Подскочил ко мне, словно ужаленный. Сонные глазки дергаются и пытаются выскочить из орбит в приступе гнева и ненависти. Боясь получить удар в лицо, я вплотную прижался к стене, с трудом сдерживая смех. Мысль о том, что боюсь за лицо, в то время, как через пару минут тело накормят свинцом, доконала меня окончательно, и я, не удержавшись, прыснул со смеху. Офицер вдруг остыл, окинул меня взглядом, увидел сумасшедшего и отошел назад.
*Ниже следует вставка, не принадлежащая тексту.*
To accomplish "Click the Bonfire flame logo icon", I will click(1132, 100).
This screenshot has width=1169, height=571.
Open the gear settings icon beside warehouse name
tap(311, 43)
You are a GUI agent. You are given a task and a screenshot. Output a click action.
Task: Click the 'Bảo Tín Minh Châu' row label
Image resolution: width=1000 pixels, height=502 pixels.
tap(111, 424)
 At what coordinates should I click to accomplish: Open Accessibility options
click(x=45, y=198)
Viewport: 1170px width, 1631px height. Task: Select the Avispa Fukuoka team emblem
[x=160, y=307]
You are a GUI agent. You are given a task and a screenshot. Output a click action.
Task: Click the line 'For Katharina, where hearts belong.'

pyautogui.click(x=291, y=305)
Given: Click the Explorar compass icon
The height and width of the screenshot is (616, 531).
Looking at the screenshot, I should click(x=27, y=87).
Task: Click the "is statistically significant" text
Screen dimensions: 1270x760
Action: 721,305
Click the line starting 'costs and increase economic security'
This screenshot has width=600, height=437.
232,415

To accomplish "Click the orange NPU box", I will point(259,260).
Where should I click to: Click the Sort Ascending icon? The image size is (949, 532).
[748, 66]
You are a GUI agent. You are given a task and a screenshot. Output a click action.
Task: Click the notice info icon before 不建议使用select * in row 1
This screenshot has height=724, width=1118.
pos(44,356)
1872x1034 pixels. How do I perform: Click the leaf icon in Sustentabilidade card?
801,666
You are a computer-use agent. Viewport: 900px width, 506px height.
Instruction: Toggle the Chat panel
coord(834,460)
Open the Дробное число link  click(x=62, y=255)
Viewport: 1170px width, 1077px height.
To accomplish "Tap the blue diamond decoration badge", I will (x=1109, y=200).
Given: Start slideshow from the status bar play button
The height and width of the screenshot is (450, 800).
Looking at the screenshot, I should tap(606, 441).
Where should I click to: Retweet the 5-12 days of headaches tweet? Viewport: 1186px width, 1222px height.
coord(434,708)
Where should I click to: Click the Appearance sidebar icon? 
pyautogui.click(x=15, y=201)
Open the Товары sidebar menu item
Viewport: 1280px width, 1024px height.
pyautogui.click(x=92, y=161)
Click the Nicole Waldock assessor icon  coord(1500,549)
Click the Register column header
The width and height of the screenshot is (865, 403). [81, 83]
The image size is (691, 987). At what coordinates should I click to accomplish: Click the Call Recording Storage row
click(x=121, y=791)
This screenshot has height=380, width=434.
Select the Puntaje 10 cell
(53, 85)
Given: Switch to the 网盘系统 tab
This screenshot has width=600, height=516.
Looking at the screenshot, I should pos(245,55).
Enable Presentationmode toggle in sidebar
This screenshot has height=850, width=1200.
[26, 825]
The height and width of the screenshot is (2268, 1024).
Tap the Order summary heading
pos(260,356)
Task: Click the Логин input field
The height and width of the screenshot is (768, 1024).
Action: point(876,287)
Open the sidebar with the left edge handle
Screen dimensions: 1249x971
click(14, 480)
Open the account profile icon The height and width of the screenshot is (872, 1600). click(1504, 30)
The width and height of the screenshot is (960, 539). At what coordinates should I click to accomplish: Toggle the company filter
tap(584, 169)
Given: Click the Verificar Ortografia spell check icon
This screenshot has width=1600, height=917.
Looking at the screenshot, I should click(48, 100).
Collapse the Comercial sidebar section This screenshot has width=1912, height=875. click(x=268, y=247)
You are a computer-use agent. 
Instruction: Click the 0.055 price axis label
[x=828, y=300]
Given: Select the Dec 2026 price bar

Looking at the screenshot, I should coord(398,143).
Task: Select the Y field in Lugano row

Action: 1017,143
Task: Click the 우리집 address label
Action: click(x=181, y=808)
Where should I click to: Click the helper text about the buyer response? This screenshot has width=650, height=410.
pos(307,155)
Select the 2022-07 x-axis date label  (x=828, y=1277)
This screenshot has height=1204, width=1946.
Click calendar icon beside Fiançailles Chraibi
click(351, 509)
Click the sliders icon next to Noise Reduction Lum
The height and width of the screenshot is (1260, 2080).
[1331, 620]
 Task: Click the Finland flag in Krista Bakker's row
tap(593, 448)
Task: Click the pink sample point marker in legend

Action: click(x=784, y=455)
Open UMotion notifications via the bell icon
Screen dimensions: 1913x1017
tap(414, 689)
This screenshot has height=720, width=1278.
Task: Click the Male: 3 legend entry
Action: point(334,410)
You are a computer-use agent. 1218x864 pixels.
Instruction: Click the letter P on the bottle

- Товсь! - разнеслось по двору.
Солдаты направили на меня стволы карабинов. Никто не целился, лишь один, явно метил в сердце.
- Пли!
Раздалась беспорядочная пальба, уши заложило от дуплета. Сердце ухнуло вниз, душа сжалась в комок, а мышцы оцепенели перед неизвестностью. Боль от кирпичной крошки, которая изрезала мне лицо, вернула меня к жизни. Имитация! Это была всего лишь имитация расстрела, чтобы запугать! Как я сразу не догадался! Внутри все ликовало! Дым рассеялся. Напротив стояли мальчишки, которые сегодня никого не убили и съедят кашу с чистой совестью.
- Обрадовался, сучонок? Жить-то хочется? - зловеще шептал мне в ухо офицер.
Во рту пересохло, я облизал губы, почувствовав соленый привкус крови.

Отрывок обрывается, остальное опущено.